И избавиться от него очень сложно. Когда ты понимаешь, что ты не нужен, комплексы нарастают с неимоверной силой. Бороться им и противиться не имеет никакого смысла. Ты как бурьян, который вырос потому, что природа задолго до его появления решила, что все должно тянуться к солнцу. И вот он честно и исправно выполнял задание природы. Он тянулся. Он рос туда, вверх, где было светло. Каждая его клеточка наполнялась неимоверной болью от быстрого роста. Но он терпел, потому что знал, что должен. Он преодолевал эту боль и эти страдания, и с каждым днем он становился все выше и выше. Сквозь эти мучения он начинал гордиться собой, так как он смог, так как он сделал это. Он достиг цели и наполнился ощущением счастья, он преодолел боль, он переборол себя, он добрался до солнца.
Но он был бурьян. Сорняк. И кто знал о его мучениях и борьбе самого с собой? Кто еще мог возгордиться им и похвалить? Никто. Он был никому ненужный бурьян, мешающий жить. Забирающий почву у благородных растений. И тогда, когда он думал, что преодолел боль и страдания, он ошибся. Та боль не шла ни в какие сравнения с ощущением своей ненужности. Он видел, как льют воду под красавицу розу, он видел, как любуются нежной ромашкой, как окучивают березу. А он был одинокий, никому не нужный бурьян. И его вырвали. Его вырвали и выбросили, как мусор. Без сожаления и раздумий. Одним движением. Резкая боль, во стократ превышающая ту прежнюю, пронзила его тело.

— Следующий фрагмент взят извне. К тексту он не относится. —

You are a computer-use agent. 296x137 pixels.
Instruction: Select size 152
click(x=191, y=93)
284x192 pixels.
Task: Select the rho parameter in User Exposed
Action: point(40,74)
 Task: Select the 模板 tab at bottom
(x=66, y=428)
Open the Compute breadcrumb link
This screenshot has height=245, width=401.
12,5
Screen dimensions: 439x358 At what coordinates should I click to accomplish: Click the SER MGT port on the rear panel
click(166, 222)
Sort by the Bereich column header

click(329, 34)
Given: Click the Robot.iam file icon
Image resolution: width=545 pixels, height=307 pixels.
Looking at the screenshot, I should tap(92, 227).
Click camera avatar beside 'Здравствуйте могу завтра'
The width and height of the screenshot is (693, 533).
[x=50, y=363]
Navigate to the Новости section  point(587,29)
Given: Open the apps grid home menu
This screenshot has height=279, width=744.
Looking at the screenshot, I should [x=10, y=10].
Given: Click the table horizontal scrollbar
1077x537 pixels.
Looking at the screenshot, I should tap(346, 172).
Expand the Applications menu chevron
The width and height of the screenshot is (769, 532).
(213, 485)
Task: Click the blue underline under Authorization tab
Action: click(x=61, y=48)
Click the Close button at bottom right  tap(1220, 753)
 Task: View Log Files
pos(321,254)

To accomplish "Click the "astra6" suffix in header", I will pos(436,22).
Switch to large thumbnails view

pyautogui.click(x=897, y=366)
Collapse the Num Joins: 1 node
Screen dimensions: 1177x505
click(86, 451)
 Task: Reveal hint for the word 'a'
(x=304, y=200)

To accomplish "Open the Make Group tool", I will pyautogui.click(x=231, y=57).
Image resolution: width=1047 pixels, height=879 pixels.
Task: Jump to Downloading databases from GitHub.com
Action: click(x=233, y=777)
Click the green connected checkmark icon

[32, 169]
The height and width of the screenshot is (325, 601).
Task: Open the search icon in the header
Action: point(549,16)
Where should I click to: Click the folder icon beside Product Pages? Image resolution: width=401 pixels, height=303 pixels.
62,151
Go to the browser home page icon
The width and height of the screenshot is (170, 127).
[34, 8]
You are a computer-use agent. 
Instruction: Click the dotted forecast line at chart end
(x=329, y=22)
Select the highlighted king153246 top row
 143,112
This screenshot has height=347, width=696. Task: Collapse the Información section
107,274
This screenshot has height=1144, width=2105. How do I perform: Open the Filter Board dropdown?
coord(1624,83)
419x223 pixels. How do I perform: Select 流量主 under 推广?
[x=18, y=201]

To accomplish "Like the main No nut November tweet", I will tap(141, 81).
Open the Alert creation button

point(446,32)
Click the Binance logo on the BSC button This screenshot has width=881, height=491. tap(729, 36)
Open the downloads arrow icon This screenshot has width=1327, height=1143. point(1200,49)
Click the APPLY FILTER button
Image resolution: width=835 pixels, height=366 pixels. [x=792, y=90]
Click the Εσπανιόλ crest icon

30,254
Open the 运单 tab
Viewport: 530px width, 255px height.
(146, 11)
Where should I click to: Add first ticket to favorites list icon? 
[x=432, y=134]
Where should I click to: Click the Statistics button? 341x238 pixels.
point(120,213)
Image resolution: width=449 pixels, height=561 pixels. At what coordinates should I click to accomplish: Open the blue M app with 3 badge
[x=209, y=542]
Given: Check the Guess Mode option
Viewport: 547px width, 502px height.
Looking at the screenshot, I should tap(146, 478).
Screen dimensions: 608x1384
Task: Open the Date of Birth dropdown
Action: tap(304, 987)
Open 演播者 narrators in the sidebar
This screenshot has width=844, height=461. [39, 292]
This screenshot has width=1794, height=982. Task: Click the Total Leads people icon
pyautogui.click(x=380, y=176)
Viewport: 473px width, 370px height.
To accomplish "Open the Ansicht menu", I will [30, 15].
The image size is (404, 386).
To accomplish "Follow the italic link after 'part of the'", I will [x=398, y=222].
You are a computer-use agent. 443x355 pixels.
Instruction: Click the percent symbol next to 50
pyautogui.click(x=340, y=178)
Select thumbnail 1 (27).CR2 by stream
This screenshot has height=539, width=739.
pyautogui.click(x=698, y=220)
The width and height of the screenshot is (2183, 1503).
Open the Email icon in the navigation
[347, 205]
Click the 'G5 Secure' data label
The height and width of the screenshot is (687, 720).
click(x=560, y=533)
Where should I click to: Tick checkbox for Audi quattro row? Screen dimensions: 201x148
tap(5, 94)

– За что?! – недоуменно только и смог сказать он.
Но ответ он не услышал. А ответ был прост: он просто никому не был нужен. Все было элементарно просто.
Вот и я не понимала: за что? Я устойчиво напоминала себе тот сорняк, который был ненужным одиноким растением. Я болталась по земле, как прозрачное привидение, пытаясь приткнуться хоть куда-то, но все мои попытки разбивались вдребезги. Нет, все были рады мне, все с удовольствием общались со мной, но они потом уходили, занимались своей жизнью, своими делами, своими семьями, детьми, а я была сама.
Когда ты видел равнодушие людей, когда ты понимал, что ради вежливости они готовы общаться с тобой, но это наигранное чувство, так как поистине им было безразлично – что ты, как ты? Им было все равно. Страшное словосочетание «Мне все равно». Нельзя говорить «мне все равно». Не надо стремиться афишировать свое равнодушие. Это не показатель вашей независимости. Равнодушие – это паралич души.